Click-target data:
▼▼▼
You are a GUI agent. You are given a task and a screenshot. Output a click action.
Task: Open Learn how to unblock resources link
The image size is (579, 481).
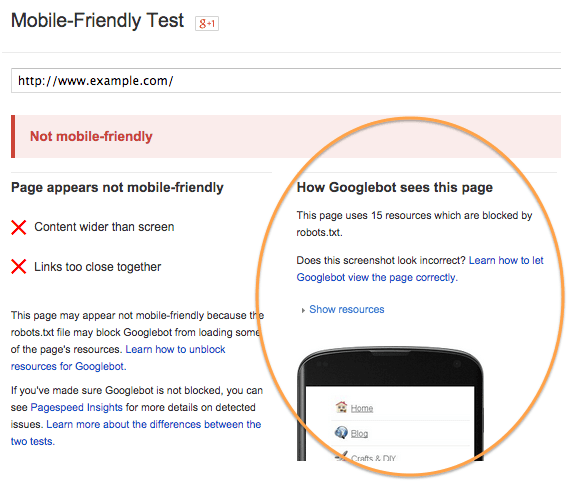[x=118, y=358]
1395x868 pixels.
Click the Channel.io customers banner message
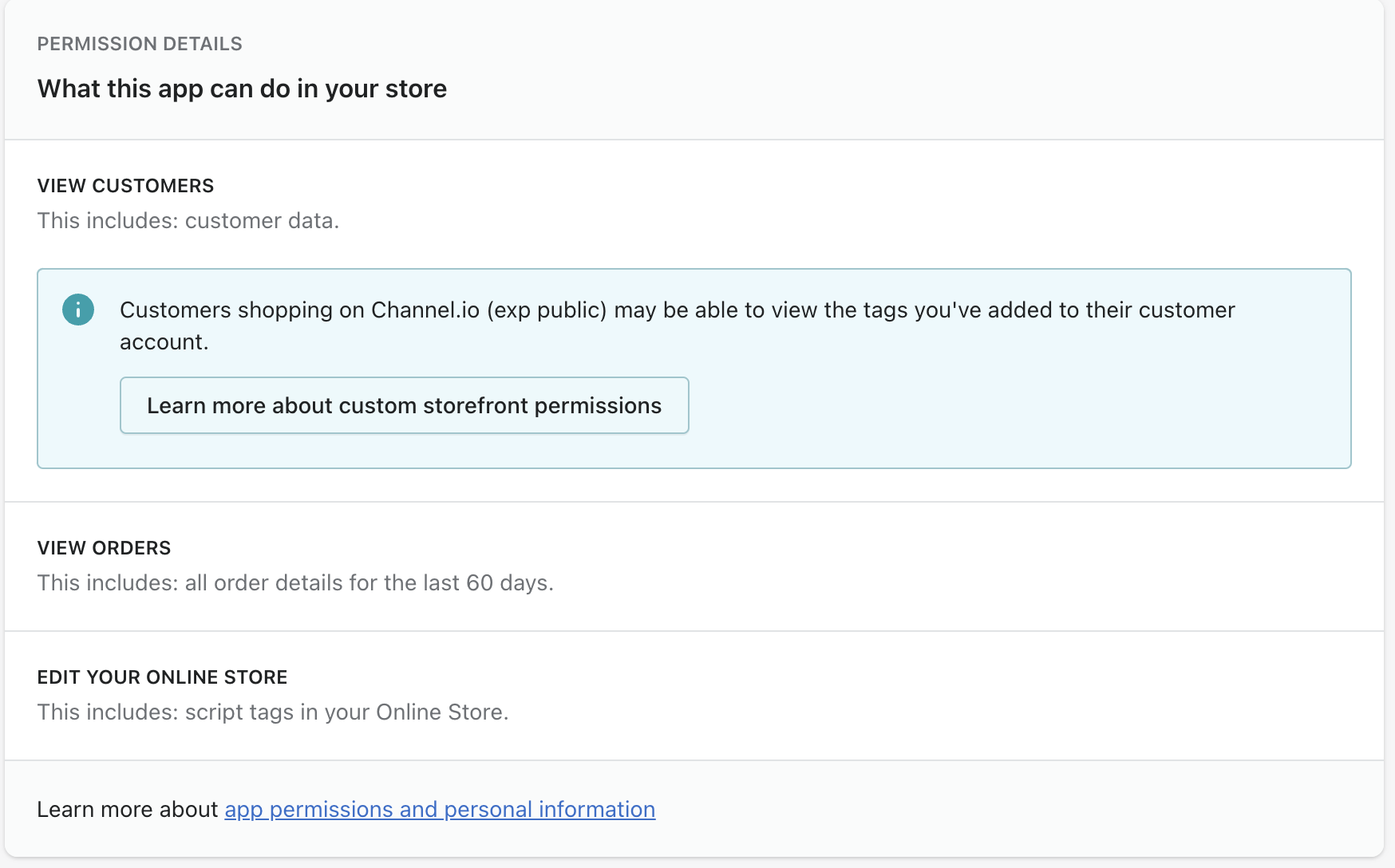click(x=677, y=310)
▲▲▲
→ What is expected
Render the lines of the entries as a Markdown table with the columns "Row" and "Line," numbering each line and skipping blank lines. Do not include the pictures in the answer.

→ Task response
| Row | Line |
|---|---|
| 1 | You are a GUI agent. You are given a task and a screenshot. Output a click action. |
| 2 | Task: Open Learn how to unblock resources link |
| 3 | The image size is (579, 481). |
| 4 | [x=118, y=358] |
| 5 | 1395x868 pixels. |
| 6 | Click the Channel.io customers banner message |
| 7 | click(x=677, y=310) |